Highball 101 with Katie Nagar

14 October, 2019 by
Madeline Woolway

Hospitality magazine talks to Diageo national whisky ambassador Katie Nagar about the refreshing beverage otherwise known as the highball.

What is a highball, technically speaking?


The broad definition of a highball is any mixed drink consisting of a spirit and a long, refreshing mixer and garnish. A wide array of drinks can fall under the highball category.

What’s the ideal spirit to mixer radio? 


The standard reliable ratio is 1:3, so essentially one measure of spirit (30 ml) to three parts mixer (90–100 ml). The foundation of all great drinks is balance, so you may need to adjust slightly depending on the specific spirit and mixer, but typically 1:3 is a safe bet.

What order should the cocktail be built in and why?


Highballs are very easy to make. Ideally, a highball should be built in a tall glass. The spirit should go in the glass first before measuring out the mixer. Fill the glass to the top with ice and add the garnish.

Is there an optimal amount of ice to use? 

As much ice as the glass can fit. A glass full of ice helps slow dilution, meaning the highball won’t get too watery too quickly.  Additionally, if you are using a carbonated mixer, ice helps to trap the carbonation, ensuring your drink will stay bubbly for as long as possible.

Traditionally, what other ingredients have been used in highballs? 

The origins of the drink date back to the early 19th century in England. The original serve was cognac and soda water until Scotch whisky became the spirit of choice by the late 1800s.

The simple model of spirit, mixer and garnish continues to be the most classic style of highball, but of course it is possible to incorporate other elements such as bitters, cordials, liqueurs and the like. Adding additional ingredients can be fun to experiment with and help heighten the drink’s complexity, but balance in flavour is always key.

How has their popularity waxed and waned over time?

The highball has always been an enduring favourite in some form or another. Keep in mind, the gin and tonic, Moscow Mule and Dark and Stormy are all members of the highball family.

I believe highballs using Scotch whisky lost some popularity a while ago because most people thought the only options were Scotch and soda or Scotch and ginger ale. I also people [believe] all Scotch tastes the same, not realising the category features a huge range of flavours.

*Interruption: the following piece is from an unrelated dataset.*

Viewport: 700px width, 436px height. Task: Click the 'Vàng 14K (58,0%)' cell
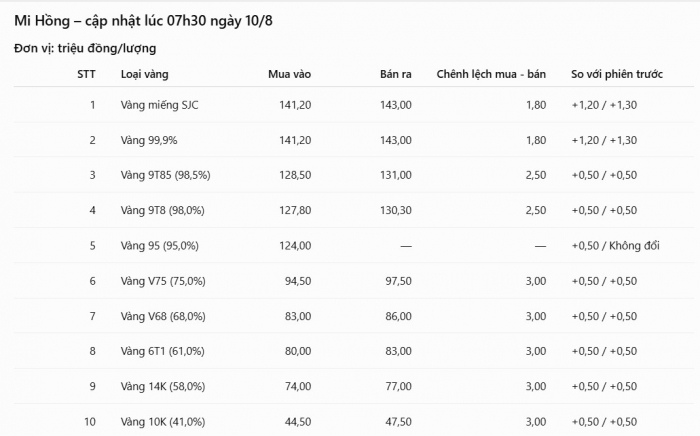163,386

Why do they deserve a comeback?

Scotch highballs are experiencing a huge resurgence at present, and for good reason. It’s a simple and tasty drink that acts as an incredible vessel to showcase the quality of whisky.

Research also shows that lower-ABV drinks are becoming increasingly popular across the world. The highball is perfectly positioned within this global trend as it usually contains only one measure of spirit, meaning you can enjoy a lighter style drink that still offers amazing flavour. Furthermore, the simplicity of the serve means highballs can be made easily and quickly, either in the comfort of your own home or served up speedily by an expert behind the bar.